The professor-student duo co-authored “Joseph Ratzinger’s ‘Kierkegaardian Option’ in Introduction to Christianity”—an analysis of the influence of Søren Kierkegaard on the writings of Catholic theologian Joseph Ratzinger (Pope Emeritus Benedict XVI)—which is forthcoming in the International Journal of Philosophy and Theology.
“It’s pretty surreal on my end,” Pallotto said of being a published scholar. “I just graduated with my undergrad and when I look myself up online a scholarly article comes up. It looks good for your resume, but it’s also just nice to get something like this done on a text I care about.”
Dinan and Pallotto, who completed an honours in Great Books and a major in Catholic Studies, worked together on several projects throughout Pallotto’s degree. The opportunity to collaborate on this article was a fitting bookend to four years at St. Thomas.

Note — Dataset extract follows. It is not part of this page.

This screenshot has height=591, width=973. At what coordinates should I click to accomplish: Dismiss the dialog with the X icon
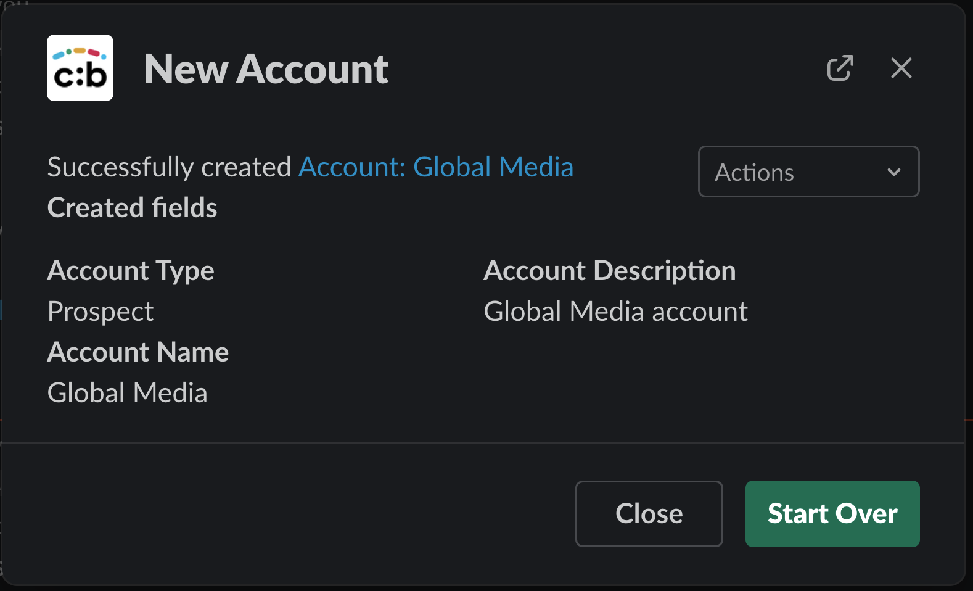click(901, 68)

“It was deeply satisfying for me as his teacher,” Dinan said. “It’s pretty cool to watch somebody grow and mature for four years and then be at the point where you can trust them and engage with them as a colleague. We came up with the idea together and we wrote the article together.”
The pair is hopeful the piece will lead to an appreciation of interdenominational dialogue—Ratzinger is Roman Catholic and Kierkegaard was Lutheran—while also pushing showing the ways in which the best work in theology is also philosophically rigorous.
With plans to pursue graduate studies, exposure to the process of writing and publishing an academic paper was invaluable for Pallotto.
“It’s something the STU community breeds,” he said. “Professors are really interested in getting to know students. My friends at larger universities wouldn’t know where to start on something like this—it’s something that happened naturally from being in class together for four years.”
Pallotto intends to study theology with hopes of becoming a professor, and Dinan suspects this won’t be their last collaboration.